> _Kutipan Dokumen_

______

Mengapa Ragu Terhadap Kiamat

Mengapa Ragu Terhadap Kiamat

Keimanan kepada Hari Kiamat merupakan rukun iman yang kelima yang harus diyakini oleh umat Islam. Artinya, kita meyakini dengan pasti kebenaran terjadinya hari kebangkitan atau hari akhir sebagai tempat untuk menerima segala balasan kehidupan di dunia yang telah dilakukan oleh manusia baik berdasarkan nas-nas wahyu (al-Quran dan hadits) maupun akal. Dalam hari kiamat, yang terbayang dalam benak kita adalah dahsyatnya kehancuran alam semesta ini sebagai akhir dari kehidupan, perhitungan Allah serta keadilan-Nya. Sebab memang keimanan kepada hari kiamat (hari akhir) bermakna penegasan keyakinan akan berakhirnya alam duniawi dan berganti dengan alam akhirat untuk menusia bangkit mempertanggungjawabkan segala perbuatannya di dunia selama hidup.

Hari kiamat merupakan peristiwa masa depan yang pasti akan terjadi. Hanya saja, kita tidak mengetahui secara pasti kapan waktu yang dijanjikan Allah itu akan datang. Karena itu adakalanya muncul keraguan akan terjadiya peristiwa tersebut. Dalam sejarah keraguan pada hari kiamat telah dilontarkan oleh setiap generasi dengan berbagai alasan. Di antara alasan-alasan yang diajukan oleh kelompok pengingkar hari kiamat adalah sebagai berikut :

Keraguan mengembalikan yang telah tiada. Keraguan ini didasari pada prinsip filsafat yang menyatakan ‘mustahilnya mengembalikan yang telah tiada’ (istihalatu I’adatil ma’dum) yang berpijak pada kemustahilan diri secara substansial. Maksudnya, mereka menganggap bahwa manusia hanyalah susunan materi yang kemudian mati dan hancur, sehingga tidak mungkin diadakan kembali, karena jika diadakan itu berarti manusia yang lain, “Dan jika (ada sesuatu) yang kamu herankan, maka yang patut mengherankan adalah ucapan mereka; “apabila kami telah menjadi tanah, apakah kami sesungguhnya akan (dikembalikan) menjadi makhluk yang baru?” orang-orang itulah yang kafir kepada Allah; orang-orang itulah yang diletakkan belenggu dilehernya; mereka itulah penghuni neraka, mereka kekal didalamnya.( Q.S Ar-Ra’d: 5); “Maka, apakah Kami letih dengan penciptaan pertama? Sungguh mereka dalam keraguan tentang penciptaan yang baru.” (Q.S. Qaf:15).

______

> _Data Tugas_

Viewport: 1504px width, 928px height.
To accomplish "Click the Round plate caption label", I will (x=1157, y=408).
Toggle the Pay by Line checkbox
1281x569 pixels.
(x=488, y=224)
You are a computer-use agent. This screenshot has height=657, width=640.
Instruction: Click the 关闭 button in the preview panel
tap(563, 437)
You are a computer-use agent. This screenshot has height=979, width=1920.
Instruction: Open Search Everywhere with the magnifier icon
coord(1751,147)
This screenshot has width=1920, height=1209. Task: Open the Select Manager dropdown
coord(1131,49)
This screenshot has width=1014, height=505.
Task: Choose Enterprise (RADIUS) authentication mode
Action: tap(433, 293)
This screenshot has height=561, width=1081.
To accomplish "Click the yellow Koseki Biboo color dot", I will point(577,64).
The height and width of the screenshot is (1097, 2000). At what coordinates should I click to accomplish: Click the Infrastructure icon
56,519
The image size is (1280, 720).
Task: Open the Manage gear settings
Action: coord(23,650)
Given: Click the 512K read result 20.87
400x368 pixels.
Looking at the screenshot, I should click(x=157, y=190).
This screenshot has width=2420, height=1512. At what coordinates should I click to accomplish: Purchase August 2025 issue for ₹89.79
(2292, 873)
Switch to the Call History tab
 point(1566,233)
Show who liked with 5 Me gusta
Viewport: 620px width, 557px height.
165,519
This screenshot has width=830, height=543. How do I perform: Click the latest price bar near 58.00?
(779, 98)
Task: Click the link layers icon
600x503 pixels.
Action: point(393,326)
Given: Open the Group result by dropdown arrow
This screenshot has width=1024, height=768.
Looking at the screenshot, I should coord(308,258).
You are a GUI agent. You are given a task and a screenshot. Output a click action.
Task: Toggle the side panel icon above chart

______

> _Daftar Tugas_
1) Sebutkan semua hal yang, menurut kutipan dokumen tentang hari kiamat, terbayang dalam benak kita ketika memikirkan hari kiamat.
2) Ubahlah baris-baris entri, mulai dari awal entri dan berakhir pada baris yang memuat "tap(563, 437)", menjadi daftar JSON berisi string dengan satu string untuk setiap baris dan tanpa baris kosong.
Kutipan dokumen dan entri di atas berasal dari sumber yang berbeda.

> _Jawaban Tiap Tugas_
1)
- dahsyatnya kehancuran alam semesta ini sebagai akhir dari kehidupan
- perhitungan Allah
- keadilan-Nya

2)
[
  "Viewport: 1504px width, 928px height.",
  "To accomplish \"Click the Round plate caption label\", I will (x=1157, y=408).",
  "Toggle the Pay by Line checkbox",
  "1281x569 pixels.",
  "(x=488, y=224)",
  "You are a computer-use agent. This screenshot has height=657, width=640.",
  "Instruction: Click the 关闭 button in the preview panel",
  "tap(563, 437)"
]